Detection Methods for CVE-2026-32706
Indicators of Compromise
- Unexpected PX4 autopilot crashes or reboots during flight operations
- Anomalous or oversized packets observed on CRSF serial interfaces
- Flight controller logs showing memory errors or segmentation faults
- Unusual patterns in telemetry data indicating controller instability
Detection Strategies
- Monitor CRSF serial port traffic for packets exceeding 64 bytes in length
- Implement logging for all flight controller restarts with crash analysis
- Deploy firmware integrity monitoring to detect unexpected behavior patterns
- Review flight logs for correlation between external communication events and system crashes
Monitoring Recommendations
- Enable verbose logging on PX4 flight controllers to capture crash dump information
- Implement ground station monitoring for sudden loss of telemetry during operations
- Configure alerts for unexpected flight controller reboots or disconnections
- Monitor serial port activity for anomalous traffic patterns
How to Mitigate CVE-2026-32706
Immediate Actions Required
- Update PX4 Drone Autopilot to version 1.17.0-rc2 or later immediately
- Audit all deployed drones to identify systems running vulnerable firmware versions
- Restrict physical and wireless access to drone CRSF serial interfaces
- Review operational procedures to minimize exposure during firmware update cycles
Patch Information
The vulnerability has been fixed in PX4 Drone Autopilot version 1.17.0-rc2. Organizations should prioritize upgrading all affected drone systems to this version or later.
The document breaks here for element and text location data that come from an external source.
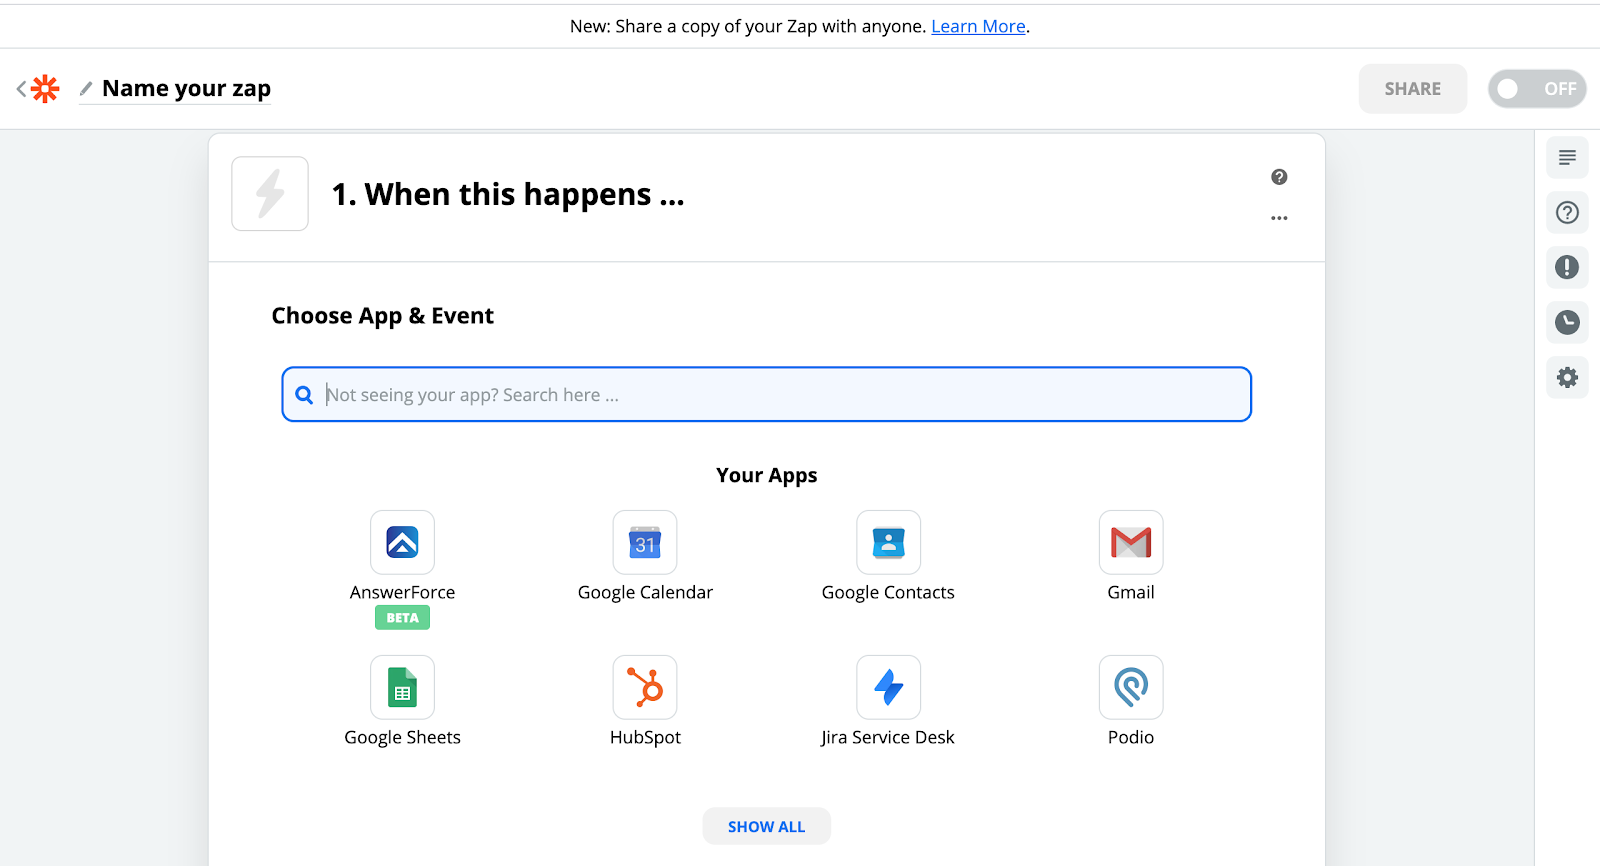This screenshot has width=1600, height=866.
Task: Follow the Learn More link
Action: [x=978, y=27]
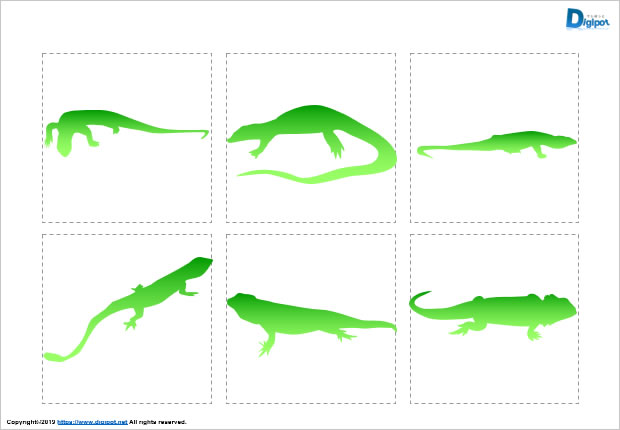
Task: Click the head of the diagonal climbing lizard
Action: click(198, 267)
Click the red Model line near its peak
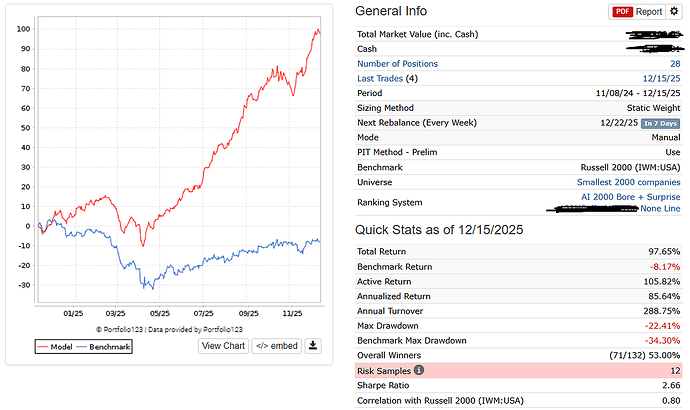The image size is (690, 410). coord(318,31)
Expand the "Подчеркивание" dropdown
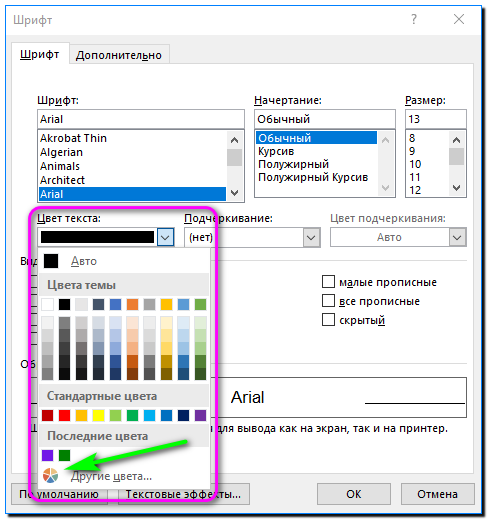Screen dimensions: 488x520 pos(311,237)
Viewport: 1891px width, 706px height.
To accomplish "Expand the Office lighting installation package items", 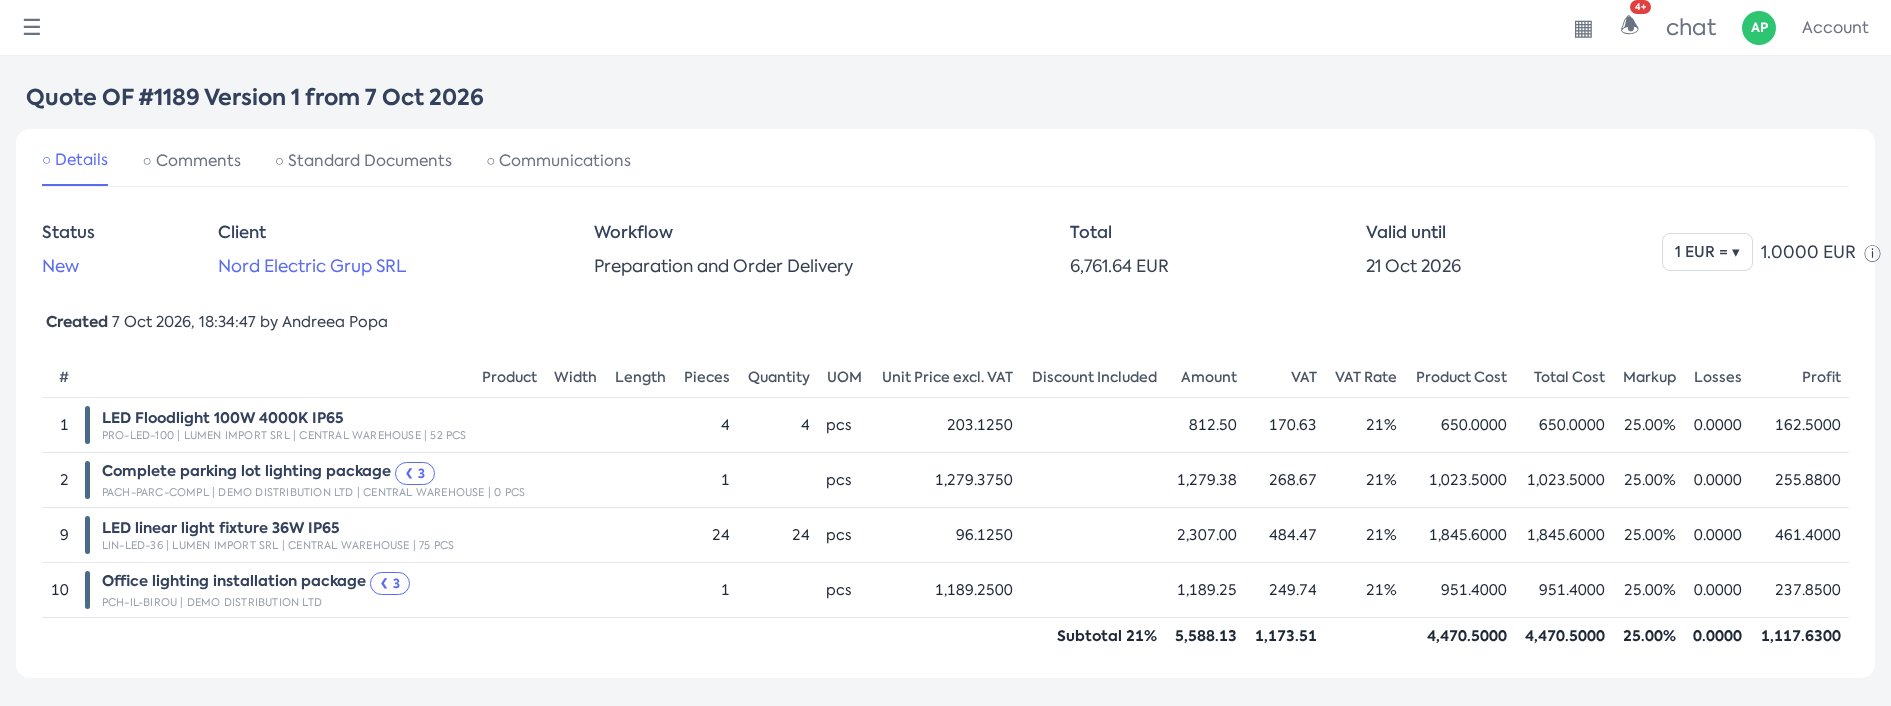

The fix implements proper bounds checking before copying CRSF packet data into the buffer. For detailed patch information, see the GitHub Security Advisory.
Workarounds
- Disable the crsf_rc module if CRSF protocol is not required for operations
- Implement physical security controls to prevent unauthorized access to drone serial interfaces
- Use alternative RC protocols that are not affected by this vulnerability
- Monitor and restrict serial port access to trusted devices only
# Verify PX4 firmware version
px4_version
# If using QGroundControl, check firmware version in Vehicle Setup > Firmware
# Update to 1.17.0-rc2 or later through the firmware update process
Disclaimer: This content was generated using AI. While we strive for accuracy, please verify critical information with official sources.